» **Problem description**: Can you output the rows from the line with "Select the first Python file in the tree" to the line with "coord(231,199)" as a JSON list of strings, one string per line and no blank lines?
■ ■ ■ ■
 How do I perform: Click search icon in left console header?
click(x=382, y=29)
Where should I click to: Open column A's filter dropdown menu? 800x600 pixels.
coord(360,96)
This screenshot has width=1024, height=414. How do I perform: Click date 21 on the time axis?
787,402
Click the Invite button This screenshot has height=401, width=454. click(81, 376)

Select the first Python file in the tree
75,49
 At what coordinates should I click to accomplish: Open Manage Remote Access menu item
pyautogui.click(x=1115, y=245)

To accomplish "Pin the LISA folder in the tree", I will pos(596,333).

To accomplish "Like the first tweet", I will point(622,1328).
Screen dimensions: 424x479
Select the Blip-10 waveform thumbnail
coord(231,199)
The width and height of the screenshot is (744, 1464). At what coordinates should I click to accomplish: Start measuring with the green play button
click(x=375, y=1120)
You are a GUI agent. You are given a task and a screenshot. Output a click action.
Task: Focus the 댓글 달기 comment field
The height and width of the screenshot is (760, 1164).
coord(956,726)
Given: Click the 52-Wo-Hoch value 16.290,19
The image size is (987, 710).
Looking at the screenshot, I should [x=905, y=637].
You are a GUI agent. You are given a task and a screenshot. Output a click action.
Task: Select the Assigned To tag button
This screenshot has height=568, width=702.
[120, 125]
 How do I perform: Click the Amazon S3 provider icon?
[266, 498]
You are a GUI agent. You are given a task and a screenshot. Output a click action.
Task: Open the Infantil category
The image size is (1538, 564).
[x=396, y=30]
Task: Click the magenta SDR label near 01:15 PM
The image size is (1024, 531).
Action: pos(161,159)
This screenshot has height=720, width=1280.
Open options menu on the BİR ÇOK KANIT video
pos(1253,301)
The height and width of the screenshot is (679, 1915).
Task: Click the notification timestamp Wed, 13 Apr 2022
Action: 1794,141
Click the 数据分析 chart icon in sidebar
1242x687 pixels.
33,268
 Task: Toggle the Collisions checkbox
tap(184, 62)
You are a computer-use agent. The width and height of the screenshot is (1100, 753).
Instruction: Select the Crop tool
■ ■ ■ ■
» **Response below**:
[
  "Select the first Python file in the tree",
  "75,49",
  " At what coordinates should I click to accomplish: Open Manage Remote Access menu item",
  "pyautogui.click(x=1115, y=245)",
  "To accomplish \"Pin the LISA folder in the tree\", I will pos(596,333).",
  "To accomplish \"Like the first tweet\", I will point(622,1328).",
  "Screen dimensions: 424x479",
  "Select the Blip-10 waveform thumbnail",
  "coord(231,199)"
]